Did the song Hardwired come together pretty fast?
James: “Yes, that was the one where at the end [of the process] we stood back - which is tough to do sometimes after sporadically writing a record over two years - and said, ‘Oh wait a minute. We need to open this with something really in your face-style, so it was really easy and quick. And it was like, ‘We’ve got to do more of this stuff.’”
Here Comes Revenge is reminiscent of The Black Album-era sound. Was that a subconscious thing?
James: “I don’t think it was either overt or covert really. We sat there and were thinking, alright, Death Magnetic… what do we do after that? My take usually is shorter, more muscly songs and Lars claims a more organic approach [chuckles] where there’s no limit and you just keep writing. So between the two we get a little of both.
“I wanted Kill 'Em All simplicity and I also wanted a little more production than Death Magnetic with the kind of misty layering and colourations of The Black Album. So there’s a little bit in there at times, and then there’s some really, really simple stuff.”
Kirk Hammett: “I love that groove, I love the swing and the bounciness. For me the best rhythms to solo against are the rhythms that have a swing to them. As a guitar player I’m all about it - bring on the groove, bring on the swing. It just makes my job so much easier rather than soloing over a 5/8 time change and three chord changes within one bar. There’s a certain beauty to that, a type of art that’s being represented by that thinking.”
Dream No More even has a little pause before your solo that’s reminiscent of Sad But True…
Kirk: “Yes, it’s interesting that you say that because both those songs are in D tuning; maybe it’s something about being in D tuning that makes me play that way. But all this stuff, it just came out. It wasn’t really planned or anything, and I love that aspect of it.

SHORT TASK 1 → Copy out the entire interview about the songs on Hardwired, word for word.

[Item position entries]
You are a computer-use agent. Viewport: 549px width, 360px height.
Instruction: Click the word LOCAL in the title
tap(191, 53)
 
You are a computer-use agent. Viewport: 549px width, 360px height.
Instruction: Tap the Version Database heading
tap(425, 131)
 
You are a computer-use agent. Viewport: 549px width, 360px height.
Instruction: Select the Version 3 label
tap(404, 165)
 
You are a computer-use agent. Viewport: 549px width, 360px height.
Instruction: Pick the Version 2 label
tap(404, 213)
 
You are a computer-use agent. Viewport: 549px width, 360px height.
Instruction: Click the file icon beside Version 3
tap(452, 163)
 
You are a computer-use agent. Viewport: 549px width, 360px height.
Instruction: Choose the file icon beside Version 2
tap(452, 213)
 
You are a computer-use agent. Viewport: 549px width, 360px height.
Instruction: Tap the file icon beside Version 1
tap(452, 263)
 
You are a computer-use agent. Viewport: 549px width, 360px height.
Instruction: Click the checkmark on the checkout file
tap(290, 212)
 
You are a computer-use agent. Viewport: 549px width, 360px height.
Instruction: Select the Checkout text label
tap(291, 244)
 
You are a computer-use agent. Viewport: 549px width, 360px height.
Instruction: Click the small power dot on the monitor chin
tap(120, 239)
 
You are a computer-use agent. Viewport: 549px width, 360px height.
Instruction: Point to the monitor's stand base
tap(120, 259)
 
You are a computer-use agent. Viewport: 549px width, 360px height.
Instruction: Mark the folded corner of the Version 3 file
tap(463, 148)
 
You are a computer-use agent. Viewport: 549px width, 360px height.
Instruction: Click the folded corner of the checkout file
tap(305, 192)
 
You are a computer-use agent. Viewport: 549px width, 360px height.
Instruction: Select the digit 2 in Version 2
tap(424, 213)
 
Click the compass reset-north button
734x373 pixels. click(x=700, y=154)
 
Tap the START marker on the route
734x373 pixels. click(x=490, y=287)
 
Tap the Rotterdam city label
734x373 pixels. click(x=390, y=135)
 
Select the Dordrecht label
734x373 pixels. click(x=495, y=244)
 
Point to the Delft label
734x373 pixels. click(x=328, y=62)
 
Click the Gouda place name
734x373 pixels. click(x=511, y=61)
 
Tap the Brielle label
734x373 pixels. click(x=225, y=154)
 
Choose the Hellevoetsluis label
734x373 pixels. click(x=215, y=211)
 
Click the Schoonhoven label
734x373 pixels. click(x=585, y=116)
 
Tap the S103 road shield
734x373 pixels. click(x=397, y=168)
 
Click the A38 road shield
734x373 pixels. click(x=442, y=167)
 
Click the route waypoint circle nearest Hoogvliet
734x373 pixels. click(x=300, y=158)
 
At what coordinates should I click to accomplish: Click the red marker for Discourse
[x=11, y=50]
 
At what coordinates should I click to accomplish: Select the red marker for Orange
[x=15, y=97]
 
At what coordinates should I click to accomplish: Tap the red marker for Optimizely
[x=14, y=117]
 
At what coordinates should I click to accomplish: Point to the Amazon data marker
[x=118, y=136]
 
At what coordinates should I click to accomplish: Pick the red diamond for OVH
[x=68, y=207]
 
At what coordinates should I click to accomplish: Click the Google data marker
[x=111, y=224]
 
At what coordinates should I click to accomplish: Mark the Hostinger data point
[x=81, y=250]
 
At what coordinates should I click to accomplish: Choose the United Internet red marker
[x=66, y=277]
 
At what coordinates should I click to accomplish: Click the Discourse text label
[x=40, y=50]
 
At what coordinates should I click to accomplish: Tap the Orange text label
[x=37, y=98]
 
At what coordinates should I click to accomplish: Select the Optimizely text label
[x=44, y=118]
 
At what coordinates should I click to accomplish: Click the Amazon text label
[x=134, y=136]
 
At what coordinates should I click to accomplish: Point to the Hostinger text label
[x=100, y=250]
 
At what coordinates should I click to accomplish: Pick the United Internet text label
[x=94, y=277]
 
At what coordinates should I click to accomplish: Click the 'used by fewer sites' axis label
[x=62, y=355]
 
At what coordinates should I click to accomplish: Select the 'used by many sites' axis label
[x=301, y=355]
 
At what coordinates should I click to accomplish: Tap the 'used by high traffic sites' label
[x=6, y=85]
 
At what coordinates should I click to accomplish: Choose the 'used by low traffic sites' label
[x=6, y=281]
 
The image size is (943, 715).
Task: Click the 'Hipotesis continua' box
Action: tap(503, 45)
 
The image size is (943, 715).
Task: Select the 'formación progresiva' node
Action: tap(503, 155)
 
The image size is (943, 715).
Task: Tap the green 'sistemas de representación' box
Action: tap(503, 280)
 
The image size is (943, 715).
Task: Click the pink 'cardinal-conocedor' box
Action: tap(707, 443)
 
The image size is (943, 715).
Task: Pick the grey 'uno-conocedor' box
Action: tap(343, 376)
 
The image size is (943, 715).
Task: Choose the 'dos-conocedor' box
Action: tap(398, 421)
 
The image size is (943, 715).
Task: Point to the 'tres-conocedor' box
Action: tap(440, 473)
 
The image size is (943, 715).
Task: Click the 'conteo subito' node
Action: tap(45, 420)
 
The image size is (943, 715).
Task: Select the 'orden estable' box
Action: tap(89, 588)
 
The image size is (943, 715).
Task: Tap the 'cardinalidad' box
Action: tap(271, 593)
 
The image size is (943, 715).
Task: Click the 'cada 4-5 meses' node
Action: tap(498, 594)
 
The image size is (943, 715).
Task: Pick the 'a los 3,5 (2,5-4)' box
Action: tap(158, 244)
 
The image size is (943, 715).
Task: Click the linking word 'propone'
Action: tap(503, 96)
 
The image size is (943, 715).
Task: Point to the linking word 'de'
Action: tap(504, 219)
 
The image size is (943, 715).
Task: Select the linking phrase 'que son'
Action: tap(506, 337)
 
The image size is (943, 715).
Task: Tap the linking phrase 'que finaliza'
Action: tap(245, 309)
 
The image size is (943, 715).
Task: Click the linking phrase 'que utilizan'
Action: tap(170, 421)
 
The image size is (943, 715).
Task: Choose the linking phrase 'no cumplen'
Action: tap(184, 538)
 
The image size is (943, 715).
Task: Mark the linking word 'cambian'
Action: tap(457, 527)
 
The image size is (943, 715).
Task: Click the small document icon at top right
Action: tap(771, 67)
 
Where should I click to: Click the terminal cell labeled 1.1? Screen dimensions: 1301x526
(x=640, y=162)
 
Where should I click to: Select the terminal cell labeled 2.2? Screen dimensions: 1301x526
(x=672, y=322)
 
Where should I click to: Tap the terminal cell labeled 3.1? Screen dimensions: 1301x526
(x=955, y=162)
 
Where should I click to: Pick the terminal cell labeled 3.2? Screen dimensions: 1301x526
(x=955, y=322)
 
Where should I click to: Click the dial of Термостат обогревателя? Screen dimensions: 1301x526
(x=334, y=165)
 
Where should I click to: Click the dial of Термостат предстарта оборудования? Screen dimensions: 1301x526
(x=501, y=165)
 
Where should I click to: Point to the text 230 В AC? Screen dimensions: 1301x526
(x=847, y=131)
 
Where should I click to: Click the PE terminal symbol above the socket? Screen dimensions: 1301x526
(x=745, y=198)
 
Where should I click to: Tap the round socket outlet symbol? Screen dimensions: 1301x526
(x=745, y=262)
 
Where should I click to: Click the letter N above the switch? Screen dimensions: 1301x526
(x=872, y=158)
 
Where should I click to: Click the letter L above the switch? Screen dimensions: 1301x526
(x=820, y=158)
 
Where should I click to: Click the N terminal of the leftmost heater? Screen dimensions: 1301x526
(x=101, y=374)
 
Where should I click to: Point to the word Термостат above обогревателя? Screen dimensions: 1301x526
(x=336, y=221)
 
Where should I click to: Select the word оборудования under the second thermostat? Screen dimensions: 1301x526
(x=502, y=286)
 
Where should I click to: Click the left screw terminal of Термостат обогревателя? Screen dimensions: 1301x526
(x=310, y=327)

SHORT TASK 2 → In the item position entries, take the lines from the one containing "Where should I click to: Select the terminal" through the one containing "(x=872, y=158)", inclusive, and rename every "Screen dimensions" to "Display size". Write out only those lines, with nothing else changed.

FINAL ANSWER 1 →
Did the song Hardwired come together pretty fast?
James: “Yes, that was the one where at the end [of the process] we stood back - which is tough to do sometimes after sporadically writing a record over two years - and said, ‘Oh wait a minute. We need to open this with something really in your face-style, so it was really easy and quick. And it was like, ‘We’ve got to do more of this stuff.’”
Here Comes Revenge is reminiscent of The Black Album-era sound. Was that a subconscious thing?
James: “I don’t think it was either overt or covert really. We sat there and were thinking, alright, Death Magnetic… what do we do after that? My take usually is shorter, more muscly songs and Lars claims a more organic approach [chuckles] where there’s no limit and you just keep writing. So between the two we get a little of both.
“I wanted Kill 'Em All simplicity and I also wanted a little more production than Death Magnetic with the kind of misty layering and colourations of The Black Album. So there’s a little bit in there at times, and then there’s some really, really simple stuff.”
Kirk Hammett: “I love that groove, I love the swing and the bounciness. For me the best rhythms to solo against are the rhythms that have a swing to them. As a guitar player I’m all about it - bring on the groove, bring on the swing. It just makes my job so much easier rather than soloing over a 5/8 time change and three chord changes within one bar. There’s a certain beauty to that, a type of art that’s being represented by that thinking.”
Dream No More even has a little pause before your solo that’s reminiscent of Sad But True…
Kirk: “Yes, it’s interesting that you say that because both those songs are in D tuning; maybe it’s something about being in D tuning that makes me play that way. But all this stuff, it just came out. It wasn’t really planned or anything, and I love that aspect of it.

FINAL ANSWER 2 →
Where should I click to: Select the terminal cell labeled 2.2? Display size: 1301x526
(x=672, y=322)
 
Where should I click to: Tap the terminal cell labeled 3.1? Display size: 1301x526
(x=955, y=162)
 
Where should I click to: Pick the terminal cell labeled 3.2? Display size: 1301x526
(x=955, y=322)
 
Where should I click to: Click the dial of Термостат обогревателя? Display size: 1301x526
(x=334, y=165)
 
Where should I click to: Click the dial of Термостат предстарта оборудования? Display size: 1301x526
(x=501, y=165)
 
Where should I click to: Point to the text 230 В AC? Display size: 1301x526
(x=847, y=131)
 
Where should I click to: Click the PE terminal symbol above the socket? Display size: 1301x526
(x=745, y=198)
 
Where should I click to: Tap the round socket outlet symbol? Display size: 1301x526
(x=745, y=262)
 
Where should I click to: Click the letter N above the switch? Display size: 1301x526
(x=872, y=158)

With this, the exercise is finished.